Monday, May 10, 2010NOT "Just Friends"Shirley Glass in her book Not "Just Friends" makes the point that in our modern society with technology making it ever easier to cultivate communication via email and text, we are seeing affairs that are different from previous generations. Today an affair is more likely to begin as a peer relationship. People who start as colleagues or friends establish an emotional connection which is the first sign of impending betrayal and then slip into a sexual infidelity. She notes that today affairs are more frequent and more serious than they used to be because men are getting emotionally involved and women are more active sexually. To protect a marriage it is important to set and maintain appropriate emotional boundaries to reduce the risk of an affair.

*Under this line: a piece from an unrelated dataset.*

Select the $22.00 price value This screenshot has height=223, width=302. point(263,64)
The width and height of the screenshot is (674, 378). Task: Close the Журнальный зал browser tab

Thursday, April 22, 2010Crazy Making"Crazy making" isn't a clinical term, however I use it to describe what happens when one partner in a relationship has an outside emotional interest in another and then magnifies flaws in their partner and the relationship to justify ending it. In doing so he/she avoids taking responsibility for being drawn to another as the primary reason the relationship suddenly is so bad, unhappiness so great and prospects for improvement so dim. The abandoned partner is left scratching his/her head thinking - "Huh? Why all of a sudden is she so unhappy with me? These issues are pretty routine in a long term relationship. Why doesn't she want to work on this anymore. It must be me." Fact is that a day to day relationship can not compete with a new infatuation.